Indianapolis Fire Station Battle Heats Up

The Indianapolis Fire Department held a noon news conference in an effort to reassure residents that their fire protection would remain intact, but that did little to persuade residents and business owners


Residents are concerned about fire protection after the fire truck was taken from the fire station that serves Broad Ripple.

The fire truck at Station 32 pulled out of the bay for good Monday morning, leaving residents in the area questioning the quality of fire protection.

The Indianapolis Fire Department held a noon news conference in an effort to reassure residents that their fire protection would remain intact, but that did little to persuade residents and business owners, RTV6's Julie Pursley reported.

A rescue squad will remain at the Broad Ripple station, but residents worry that they won't get the protection they once had.

"I've talked to a bunch of people and they kind of think like I think that it's more of a comfort zone for it (the fire engine) to be here with all the restaurants around," said Steve Deboer, Qdoba Mexican Grill manager.

Two firefighters will stay at Station 32, down from four. The city made the move to save money.

"We have to figure out a way to plug big holes in the budget," said Indianapolis Deputy Mayor Steve Campbell. "We didn't get Indianapolis Works. We didn't get police consolidation, so we have to start from scratch and find ways to save money."

People who live and work in Broad Ripple told RTV6 the savings won't be worth it.

"What I'm concerned with is the response from the other stations won't be as quick and my home insurance is going to go up," said resident Robert Bees.

City-County Councilman Jim Bradford is vehemently opposed to the move.

"That's a fire station.
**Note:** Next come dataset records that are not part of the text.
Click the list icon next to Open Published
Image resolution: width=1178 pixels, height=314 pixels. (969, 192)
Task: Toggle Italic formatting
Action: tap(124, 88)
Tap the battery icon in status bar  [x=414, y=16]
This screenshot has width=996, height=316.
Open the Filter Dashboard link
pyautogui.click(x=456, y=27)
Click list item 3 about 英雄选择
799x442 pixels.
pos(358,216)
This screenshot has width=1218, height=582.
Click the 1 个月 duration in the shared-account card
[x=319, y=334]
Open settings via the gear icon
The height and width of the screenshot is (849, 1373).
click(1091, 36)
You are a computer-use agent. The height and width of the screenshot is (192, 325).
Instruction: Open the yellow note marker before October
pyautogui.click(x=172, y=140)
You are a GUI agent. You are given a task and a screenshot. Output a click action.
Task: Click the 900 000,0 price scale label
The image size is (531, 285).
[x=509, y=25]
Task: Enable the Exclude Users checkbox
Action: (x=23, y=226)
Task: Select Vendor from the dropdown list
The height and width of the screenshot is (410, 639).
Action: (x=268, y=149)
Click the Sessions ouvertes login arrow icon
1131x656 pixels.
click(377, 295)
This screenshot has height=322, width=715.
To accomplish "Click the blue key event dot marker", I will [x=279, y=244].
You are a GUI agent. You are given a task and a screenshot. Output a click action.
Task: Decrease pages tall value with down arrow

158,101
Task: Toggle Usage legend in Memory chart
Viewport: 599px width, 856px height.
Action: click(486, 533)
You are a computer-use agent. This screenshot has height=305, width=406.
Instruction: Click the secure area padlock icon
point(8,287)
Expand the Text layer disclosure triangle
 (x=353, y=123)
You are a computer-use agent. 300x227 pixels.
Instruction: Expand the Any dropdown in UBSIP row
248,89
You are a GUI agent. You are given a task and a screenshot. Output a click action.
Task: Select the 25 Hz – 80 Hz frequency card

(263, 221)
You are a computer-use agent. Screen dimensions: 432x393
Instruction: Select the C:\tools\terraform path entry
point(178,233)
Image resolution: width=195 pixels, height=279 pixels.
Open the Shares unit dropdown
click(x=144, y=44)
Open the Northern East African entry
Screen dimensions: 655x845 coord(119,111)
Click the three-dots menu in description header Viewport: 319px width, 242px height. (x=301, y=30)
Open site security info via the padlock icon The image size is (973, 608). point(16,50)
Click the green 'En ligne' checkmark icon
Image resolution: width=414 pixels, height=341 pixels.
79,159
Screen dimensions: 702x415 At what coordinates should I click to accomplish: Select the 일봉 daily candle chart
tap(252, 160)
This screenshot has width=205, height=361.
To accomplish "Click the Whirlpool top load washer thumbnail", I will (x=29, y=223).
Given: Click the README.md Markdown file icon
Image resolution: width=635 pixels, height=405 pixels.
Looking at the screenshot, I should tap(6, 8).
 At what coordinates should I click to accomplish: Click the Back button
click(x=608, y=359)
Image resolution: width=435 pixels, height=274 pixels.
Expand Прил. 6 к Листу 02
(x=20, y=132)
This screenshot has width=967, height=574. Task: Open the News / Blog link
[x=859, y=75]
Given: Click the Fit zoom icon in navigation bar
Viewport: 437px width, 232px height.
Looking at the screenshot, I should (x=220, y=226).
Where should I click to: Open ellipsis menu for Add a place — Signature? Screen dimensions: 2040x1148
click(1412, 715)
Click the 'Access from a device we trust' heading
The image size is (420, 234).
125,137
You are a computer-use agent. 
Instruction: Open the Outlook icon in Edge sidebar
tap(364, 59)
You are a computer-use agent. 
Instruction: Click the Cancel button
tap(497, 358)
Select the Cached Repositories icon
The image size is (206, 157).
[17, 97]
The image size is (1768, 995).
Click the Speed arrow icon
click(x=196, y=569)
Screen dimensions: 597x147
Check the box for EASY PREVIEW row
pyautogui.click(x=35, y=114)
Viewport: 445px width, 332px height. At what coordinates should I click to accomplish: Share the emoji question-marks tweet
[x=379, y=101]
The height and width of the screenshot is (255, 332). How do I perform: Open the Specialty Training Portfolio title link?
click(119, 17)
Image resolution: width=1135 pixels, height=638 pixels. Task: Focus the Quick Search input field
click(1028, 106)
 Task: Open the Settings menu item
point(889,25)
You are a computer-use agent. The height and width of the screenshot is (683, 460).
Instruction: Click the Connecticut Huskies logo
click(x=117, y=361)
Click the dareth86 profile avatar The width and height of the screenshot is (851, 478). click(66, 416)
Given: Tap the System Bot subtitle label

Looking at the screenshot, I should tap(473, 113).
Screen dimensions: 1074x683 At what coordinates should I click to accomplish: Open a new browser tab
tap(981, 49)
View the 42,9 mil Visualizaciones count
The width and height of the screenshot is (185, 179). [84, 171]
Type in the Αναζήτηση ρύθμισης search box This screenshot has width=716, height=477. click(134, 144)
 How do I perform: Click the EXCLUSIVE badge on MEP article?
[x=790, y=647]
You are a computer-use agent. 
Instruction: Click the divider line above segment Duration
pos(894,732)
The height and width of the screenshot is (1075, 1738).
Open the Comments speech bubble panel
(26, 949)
If you take away a fire truck, it's not a fire station anymore," Bradford said. "They're going to put a rescue squad in it, so it's a rescue station. All these old buildings that you see out here, they're going to have to use garden hoses and sprayers and spray down these buildings."

The mayor's office said the residents and businesses of Broad Ripple will still have top-quality fire protection.

"As far as fire runs, we will still be able to meet the national standards as far as our response time," said Indianapolis Fire Department Capt. Gregg Harris.

Fire officials said there are three fire stations within close proximity to Broad Ripple, including one in Washington Township.